=== PROBLEM TO SOLVE ===
Below are some entries. Return exactly the lines from the one with "You are a computer-use" through the final line, leaving out any pictures.

=== DATA PROVIDED ===
^^^^^^^^^^^^^^^^

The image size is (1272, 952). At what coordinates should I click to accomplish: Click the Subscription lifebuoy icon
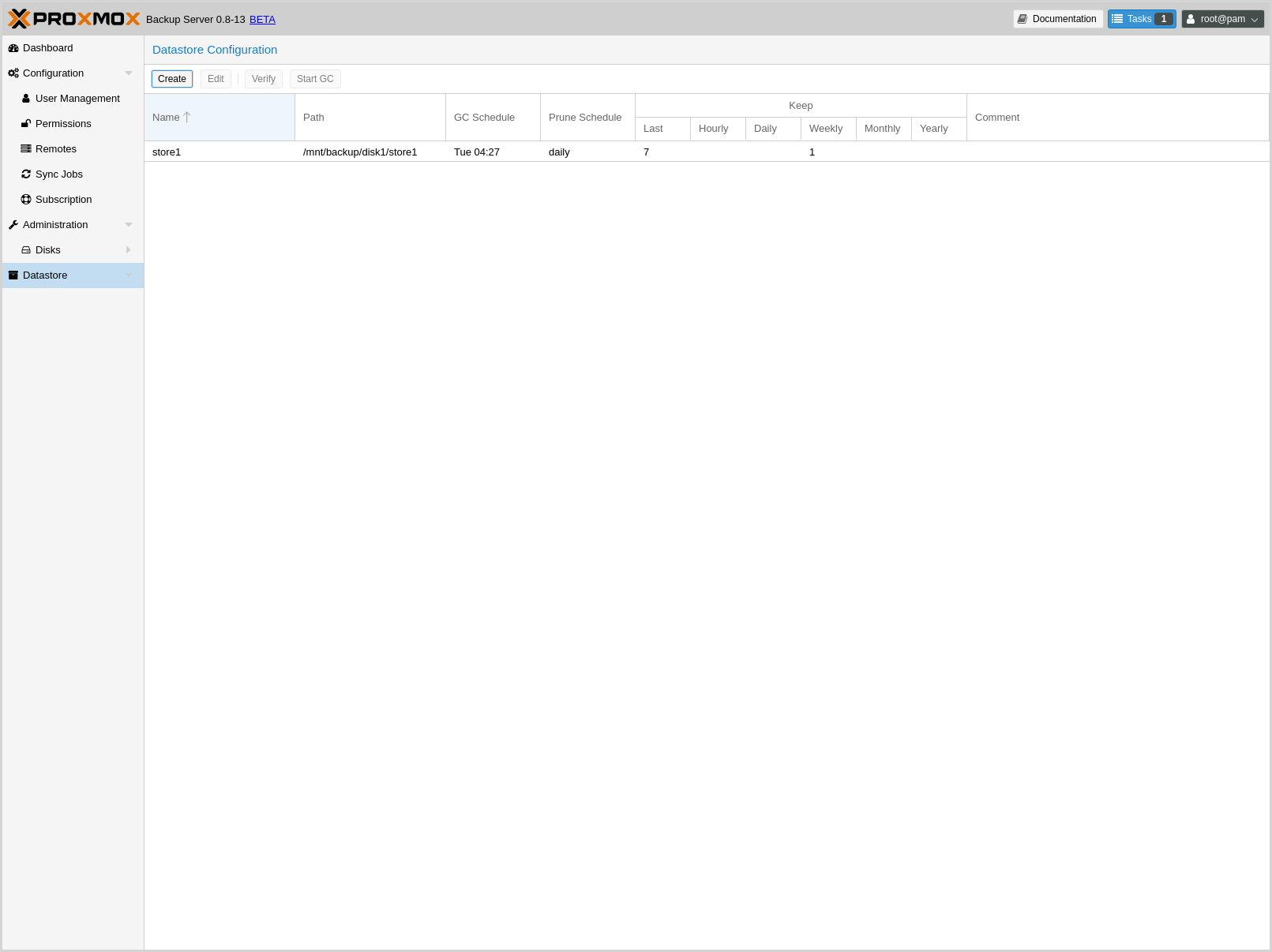26,200
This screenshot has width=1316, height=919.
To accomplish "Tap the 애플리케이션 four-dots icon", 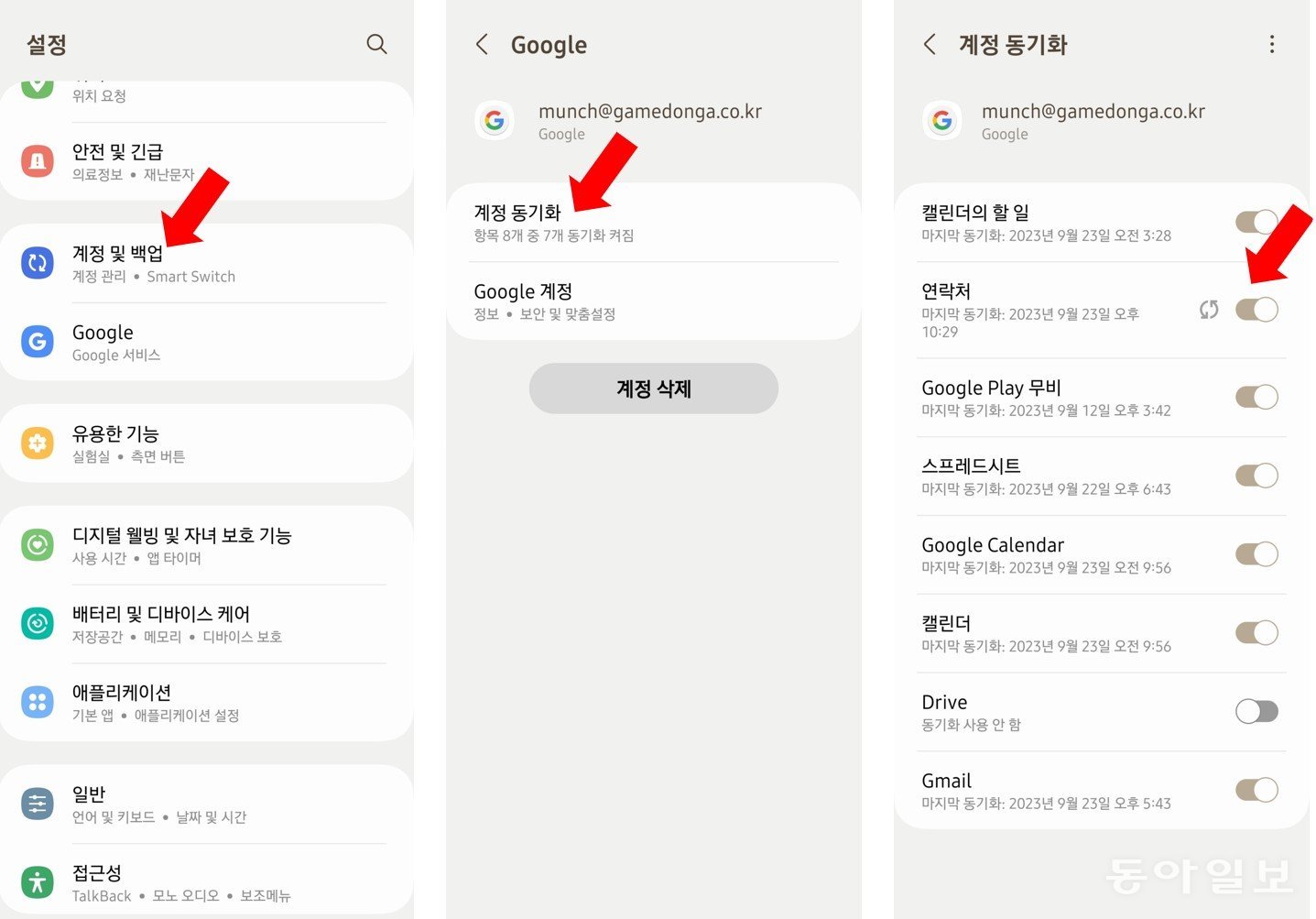I will (38, 703).
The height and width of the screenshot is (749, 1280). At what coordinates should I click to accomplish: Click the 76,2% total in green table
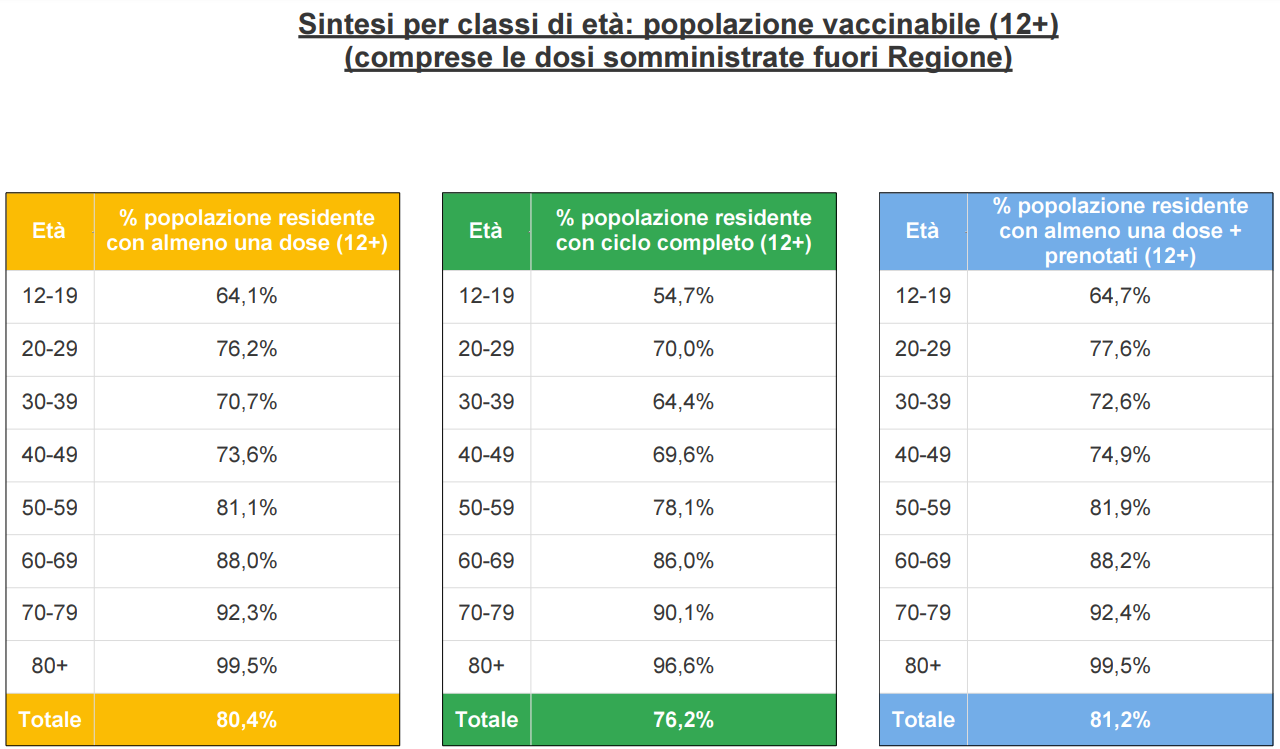coord(683,719)
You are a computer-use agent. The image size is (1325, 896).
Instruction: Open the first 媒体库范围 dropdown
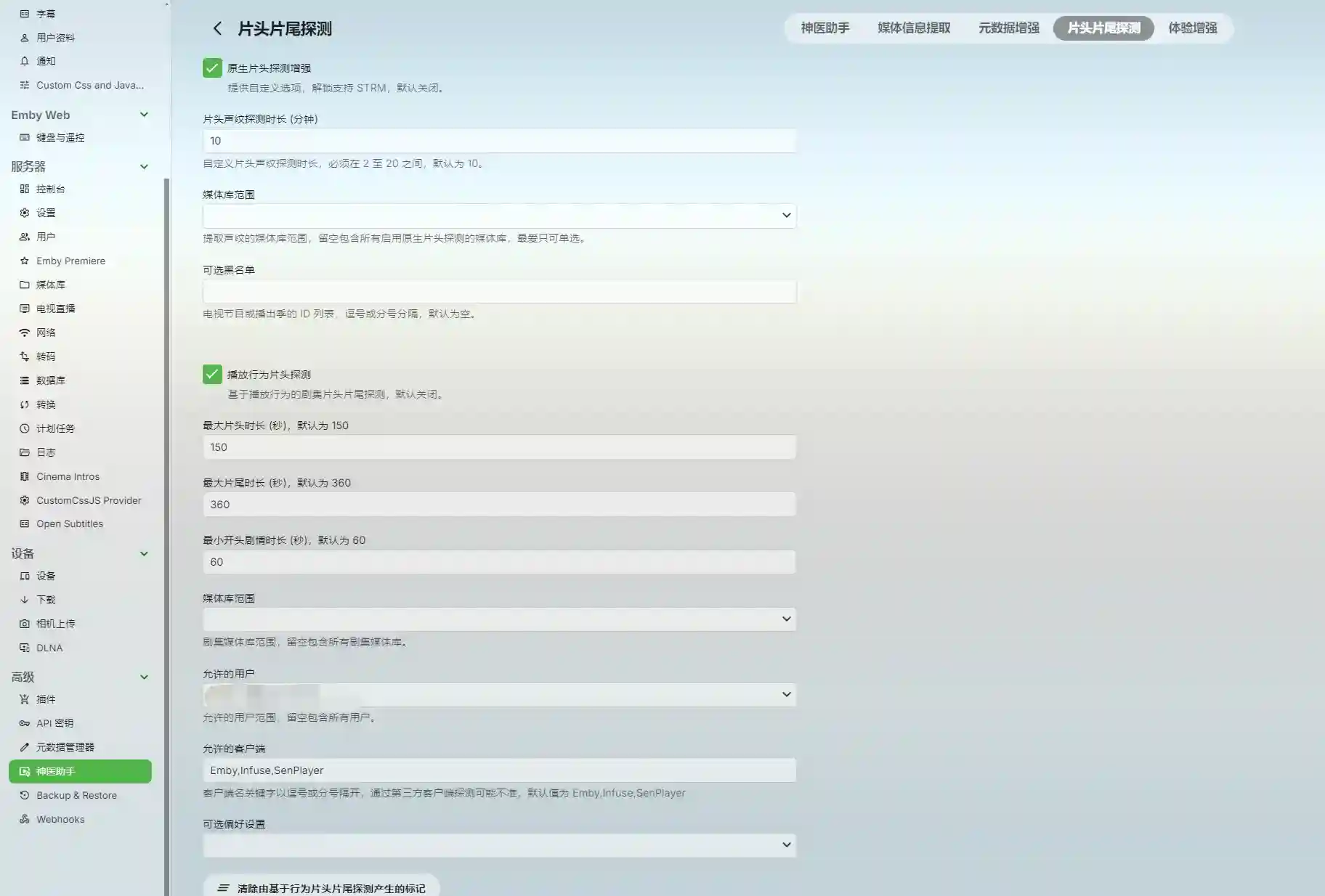click(x=499, y=216)
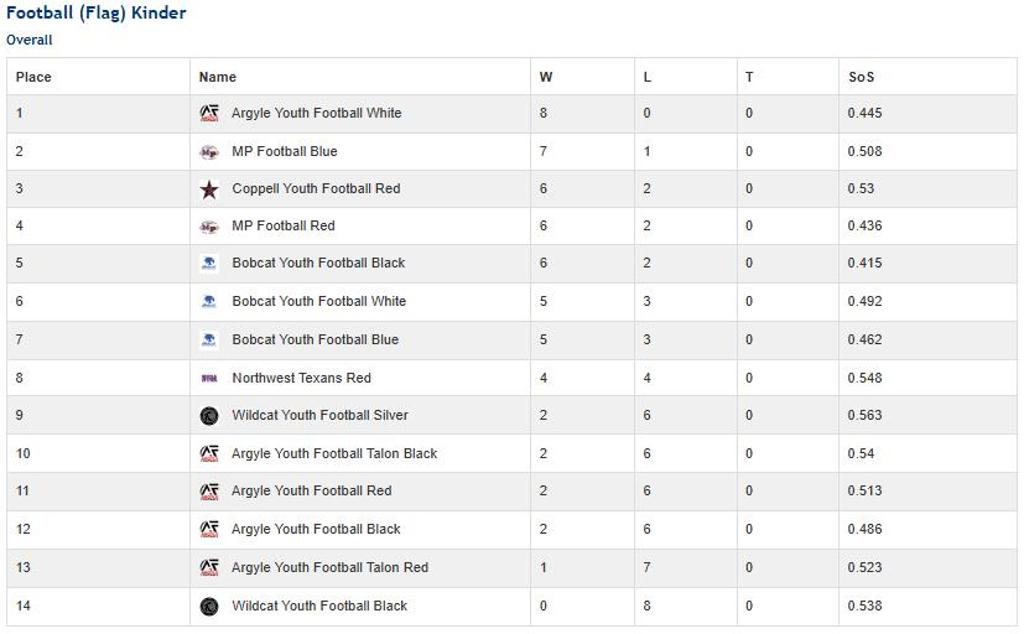Click the Argyle Youth Football Talon Red logo

click(x=209, y=568)
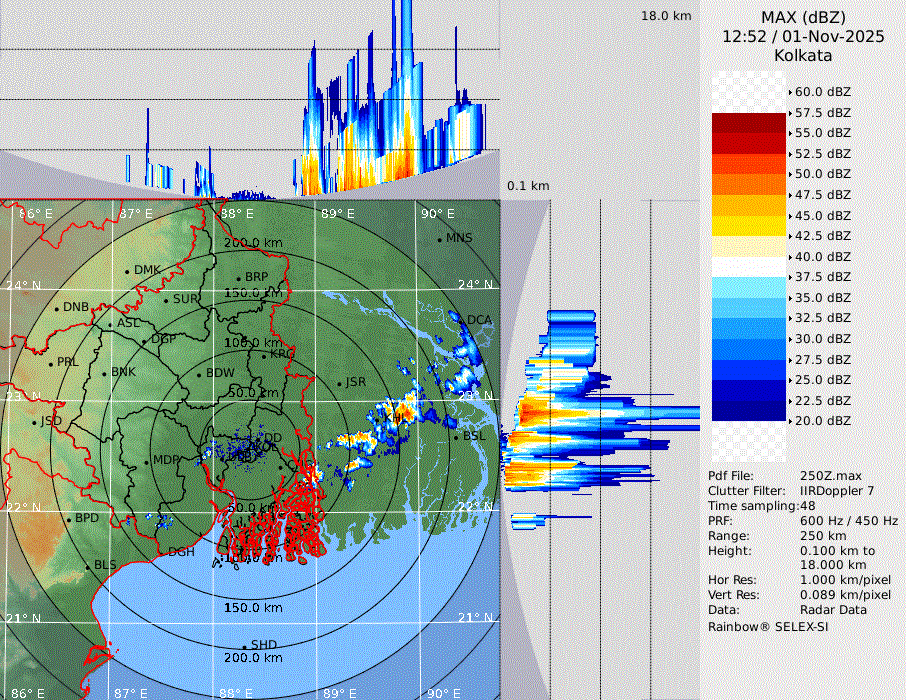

^^^^^^^^^^^^^^^^

=== SOLUTION FOR THIS PROBLEM ===
You are a computer-use agent. The image size is (1325, 896).
Instruction: Open the first 媒体库范围 dropdown
click(x=499, y=216)
Click the Argyle Youth Football Talon Red logo

click(x=209, y=568)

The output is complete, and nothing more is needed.